The 300 mostly Latino members of the United Electrical Workers union began the occupation on the last scheduled day of operations before the bosses would close the factory. The company gave the workers less than 60 days notice of the closure, in violation of federal labor laws. The company reported that its monthly earnings had dropped by around 25% to $2.9 million. But the company continued filling orders through the last scheduled day of operation, which gave workers little room to believe that the factory needed to close its doors.
Republic management told workers that it was necessary to close the factory in order to get loans from its main creditor, Bank of America. UE workers picketed the Bank's Chicago headquarters on December 3rd. Despite pledges from the bank and Republic management for a meeting on Friday with the UE local 1110 to discuss severance and other issues, this meeting was sabotaged when Republic management failed to show up. Workers replied by occupying the factory.
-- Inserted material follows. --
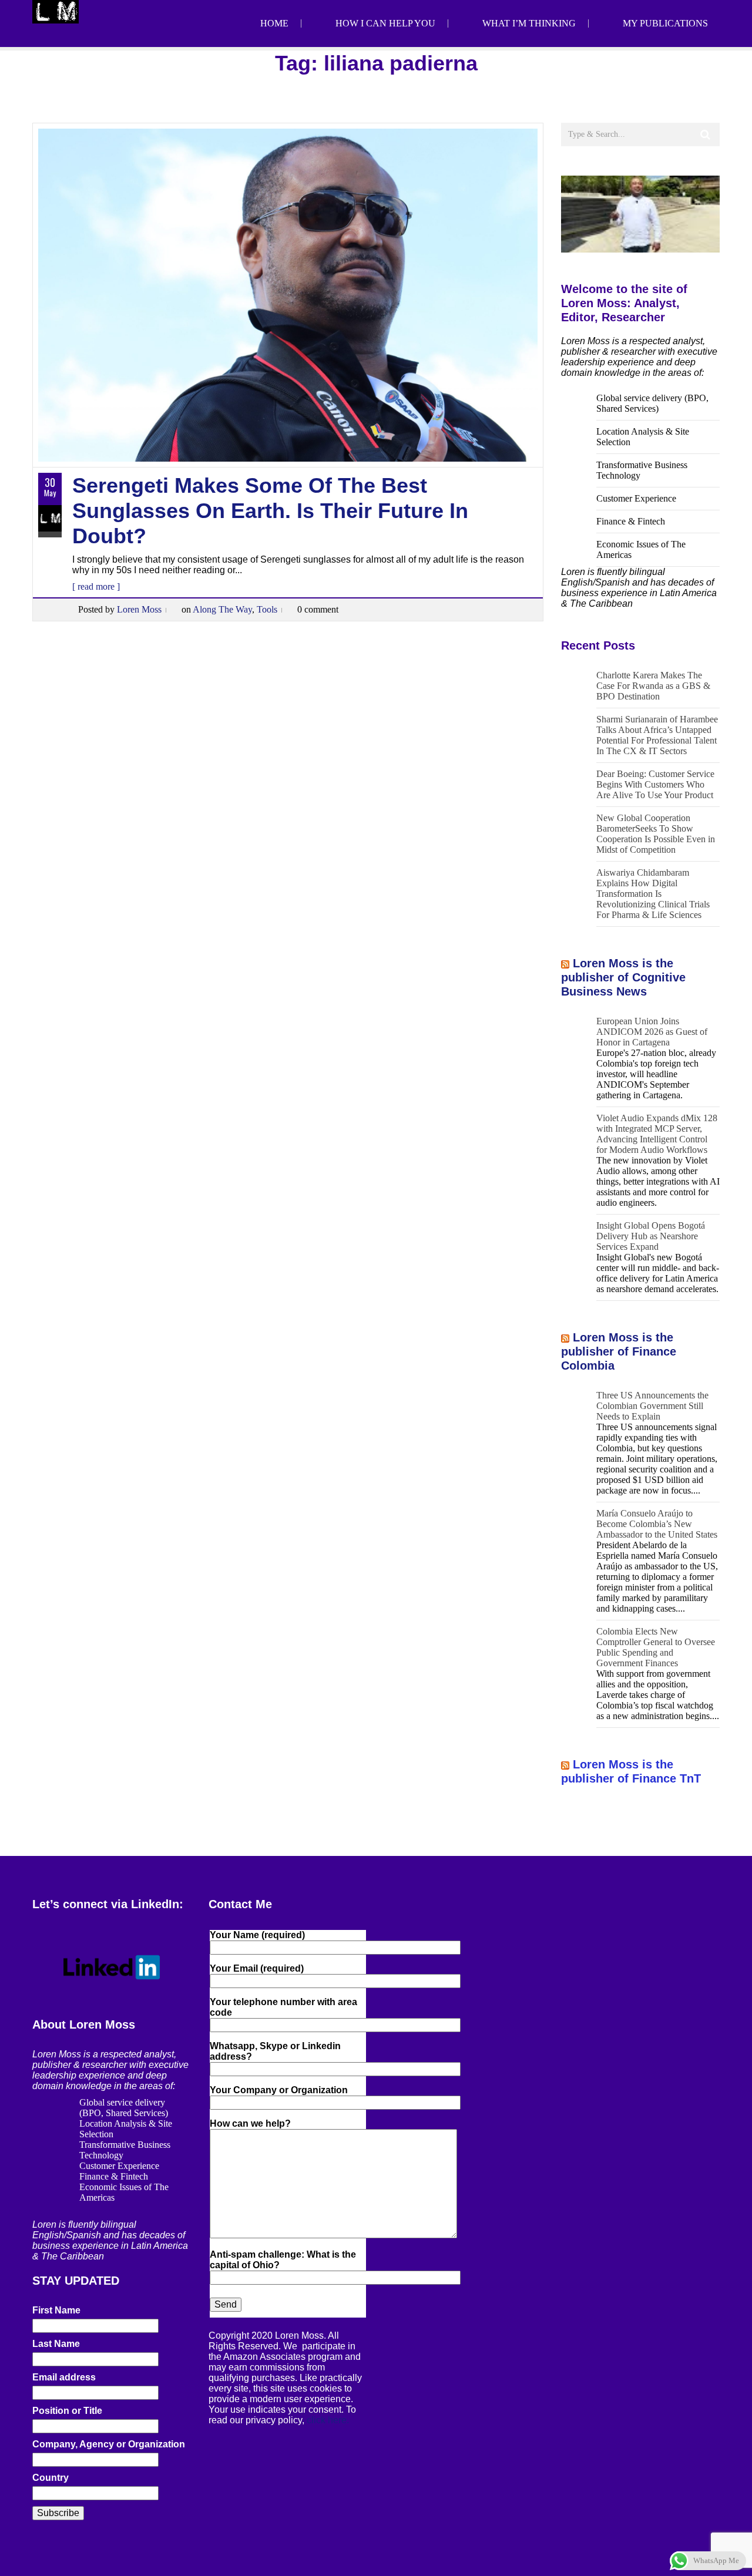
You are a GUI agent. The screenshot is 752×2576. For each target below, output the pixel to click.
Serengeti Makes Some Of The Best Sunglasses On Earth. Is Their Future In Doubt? (270, 510)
Bank of America was one of the many large banks to get a part of the gigantic $700 billion bailout package approved by the Democratic and Republican parties in Congress in October. It was also supported by both Barack Obama and John McCain. Yet despite getting billions from the taxpayers, the vast majority of whom are working class , the bankers refuse to use public money for anything other than private gain. This is a painful reality of capitalism!
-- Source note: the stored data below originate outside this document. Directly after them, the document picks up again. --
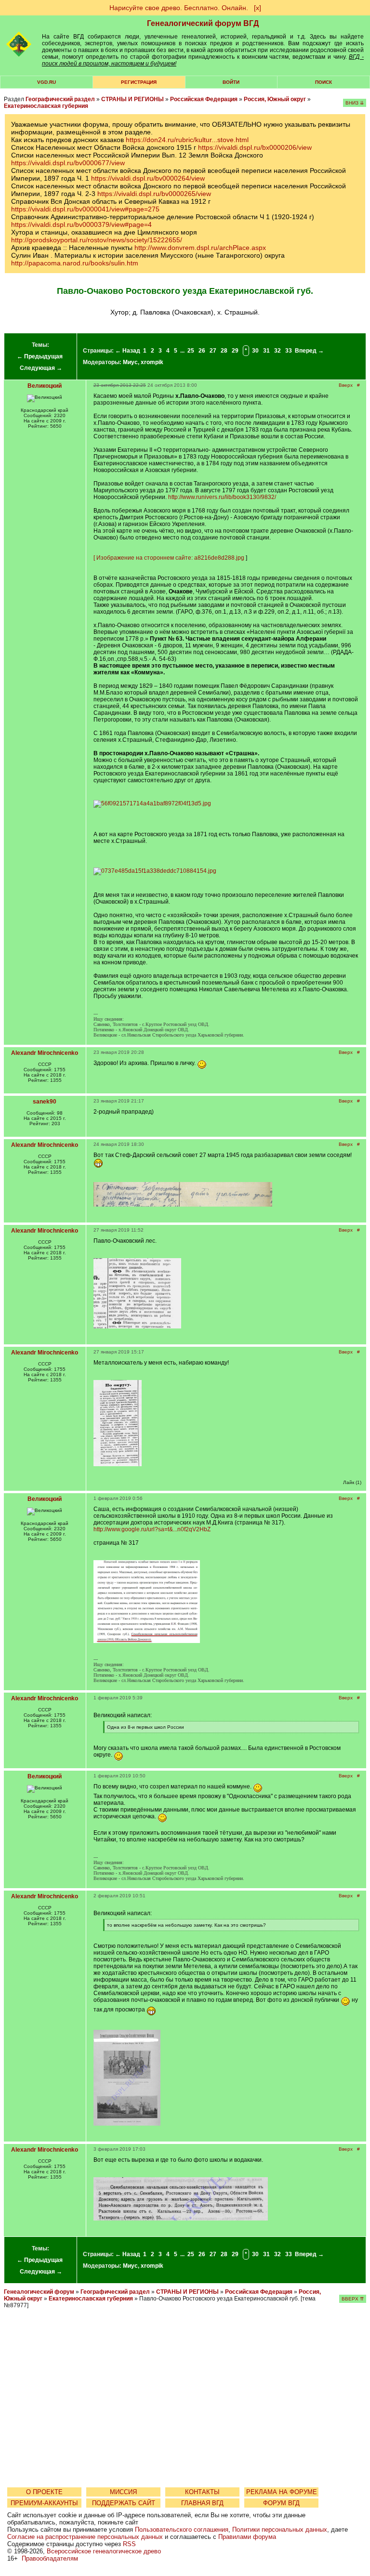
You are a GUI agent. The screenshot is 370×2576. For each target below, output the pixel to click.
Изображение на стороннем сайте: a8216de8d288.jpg (170, 557)
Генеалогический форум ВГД (203, 23)
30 (255, 350)
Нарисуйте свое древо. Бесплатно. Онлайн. (178, 8)
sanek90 (44, 1101)
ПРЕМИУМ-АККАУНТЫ (44, 2503)
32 (277, 350)
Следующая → (41, 368)
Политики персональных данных (279, 2529)
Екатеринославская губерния (46, 106)
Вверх (346, 385)
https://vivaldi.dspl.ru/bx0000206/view (255, 147)
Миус (130, 362)
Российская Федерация (204, 99)
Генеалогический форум (39, 2291)
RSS (129, 2544)
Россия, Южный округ (275, 99)
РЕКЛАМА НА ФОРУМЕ (281, 2492)
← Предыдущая (40, 356)
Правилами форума (247, 2536)
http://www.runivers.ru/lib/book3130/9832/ (222, 497)
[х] (257, 8)
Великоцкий (44, 385)
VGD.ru (46, 82)
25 (190, 350)
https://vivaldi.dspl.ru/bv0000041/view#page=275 (85, 209)
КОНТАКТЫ (202, 2492)
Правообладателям (50, 2558)
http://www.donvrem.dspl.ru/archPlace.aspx (200, 247)
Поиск (323, 82)
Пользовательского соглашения (181, 2529)
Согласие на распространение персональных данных (85, 2536)
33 (288, 350)
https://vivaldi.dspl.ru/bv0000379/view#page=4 (81, 224)
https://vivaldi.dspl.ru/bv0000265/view (154, 193)
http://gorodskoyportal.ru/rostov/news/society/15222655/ (96, 240)
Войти (231, 82)
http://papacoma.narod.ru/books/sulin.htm (74, 263)
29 (235, 350)
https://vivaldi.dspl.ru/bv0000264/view (148, 178)
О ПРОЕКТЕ (44, 2492)
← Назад (127, 350)
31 (266, 350)
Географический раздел (60, 99)
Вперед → (309, 350)
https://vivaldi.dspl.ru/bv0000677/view (68, 163)
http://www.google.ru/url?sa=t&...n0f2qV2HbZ (152, 1529)
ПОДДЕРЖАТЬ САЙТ (123, 2503)
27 (213, 350)
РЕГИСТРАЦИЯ (139, 82)
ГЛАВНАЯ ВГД (202, 2503)
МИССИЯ (123, 2492)
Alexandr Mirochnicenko (44, 1053)
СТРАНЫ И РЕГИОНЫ (132, 99)
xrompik (152, 362)
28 (224, 350)
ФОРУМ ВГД (281, 2503)
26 (201, 350)
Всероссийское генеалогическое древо (104, 2551)
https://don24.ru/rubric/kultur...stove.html (187, 140)
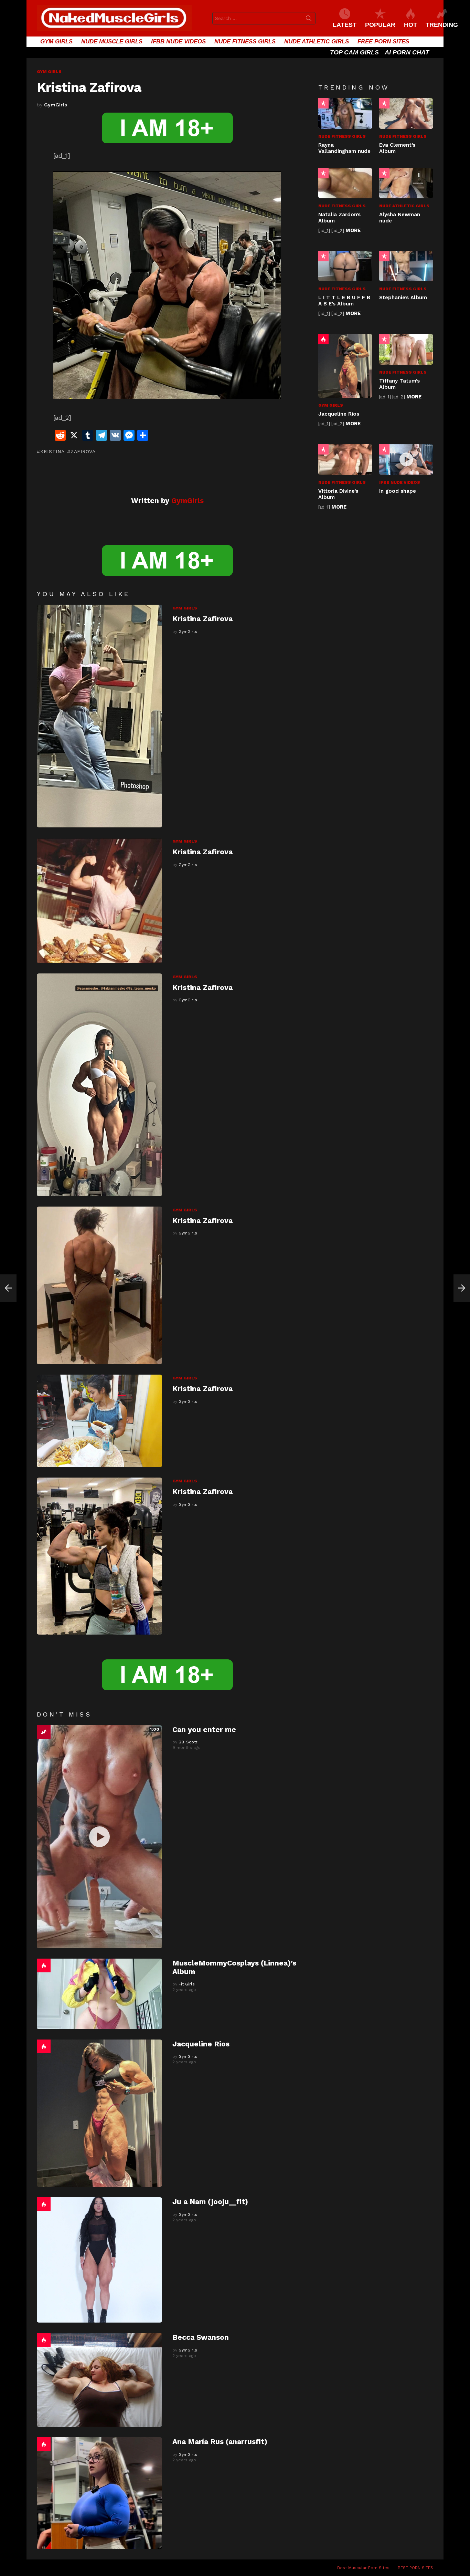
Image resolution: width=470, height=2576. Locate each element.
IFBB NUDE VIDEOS (178, 41)
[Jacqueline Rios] (99, 2113)
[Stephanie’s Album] (406, 266)
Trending (44, 1732)
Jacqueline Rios (200, 2044)
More (353, 230)
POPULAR (380, 24)
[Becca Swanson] (99, 2380)
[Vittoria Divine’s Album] (345, 459)
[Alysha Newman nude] (406, 183)
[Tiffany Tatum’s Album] (406, 349)
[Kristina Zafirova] (99, 716)
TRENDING (442, 24)
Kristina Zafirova (202, 618)
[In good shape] (406, 459)
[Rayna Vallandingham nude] (345, 113)
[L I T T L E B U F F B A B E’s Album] (345, 266)
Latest (344, 24)
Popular (323, 103)
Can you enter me (204, 1729)
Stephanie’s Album (403, 297)
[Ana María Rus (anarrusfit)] (99, 2493)
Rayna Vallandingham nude (344, 148)
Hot (44, 1965)
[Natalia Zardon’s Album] (345, 183)
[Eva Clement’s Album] (406, 113)
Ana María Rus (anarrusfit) (219, 2441)
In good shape (397, 491)
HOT (410, 24)
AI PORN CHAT (407, 52)
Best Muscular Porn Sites (363, 2567)
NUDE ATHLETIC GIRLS (316, 41)
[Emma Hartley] (8, 1288)
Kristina (52, 451)
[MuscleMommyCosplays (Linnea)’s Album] (99, 1994)
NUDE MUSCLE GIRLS (111, 41)
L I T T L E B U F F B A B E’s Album (344, 300)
The other side to this reality is that it is not possible to get any meaningful concessions from the bosses, even something as basic as severance pay, except through the class struggle. We have to ask, if Bank of America is being "fueled" with public money, why is there not public ownership? If Republic is getting public assistance, this money should be used to keep the factory open and workers in their jobs. If there is no room for the bosses to continue making a profit, place the factory under public ownership and democratic workers control, send the bosses packing without compensation and remove the profit motive. In the meantime, the only way UE workers will receive the severance and back pay owed to them is through maintaining the occupation until management and Bank of America relent. To do this, UE workers need the full support of the wider labor movement.
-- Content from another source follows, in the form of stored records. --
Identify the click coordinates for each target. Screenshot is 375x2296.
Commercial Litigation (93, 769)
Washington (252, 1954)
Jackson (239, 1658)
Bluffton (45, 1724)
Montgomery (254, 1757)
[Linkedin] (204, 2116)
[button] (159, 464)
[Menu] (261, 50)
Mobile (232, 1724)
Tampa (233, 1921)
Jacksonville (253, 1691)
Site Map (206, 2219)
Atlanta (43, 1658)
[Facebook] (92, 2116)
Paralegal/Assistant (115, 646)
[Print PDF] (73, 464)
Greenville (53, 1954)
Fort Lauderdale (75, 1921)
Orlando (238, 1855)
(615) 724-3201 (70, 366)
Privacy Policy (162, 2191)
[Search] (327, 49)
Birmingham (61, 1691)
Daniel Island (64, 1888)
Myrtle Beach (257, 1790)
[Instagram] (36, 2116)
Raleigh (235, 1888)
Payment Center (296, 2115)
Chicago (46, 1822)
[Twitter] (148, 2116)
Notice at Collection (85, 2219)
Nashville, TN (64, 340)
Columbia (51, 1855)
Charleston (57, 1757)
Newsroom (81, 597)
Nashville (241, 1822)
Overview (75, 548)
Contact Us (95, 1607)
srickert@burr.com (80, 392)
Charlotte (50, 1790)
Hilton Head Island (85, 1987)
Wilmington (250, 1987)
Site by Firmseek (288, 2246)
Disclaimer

This sit-in occupation of the factory is an example for millions of other workers across the U.S. who are facing a growing wave of layoffs, closures, pay and benefit cuts. Solidarity rallies have already been organized in the Chicago area. The AFL-CIO and Change to Win union federations should now mobilize the labor movement on a national scale to support the Republic workers. An injury to one is an injury to all!
The Workers International League joins others in solidarity with UE local 1110. We ask our readers and supporters to email solidarity letters to UE Local 1110, and to call on our unions to pass solidarity resolutions and to organize solidarity actions.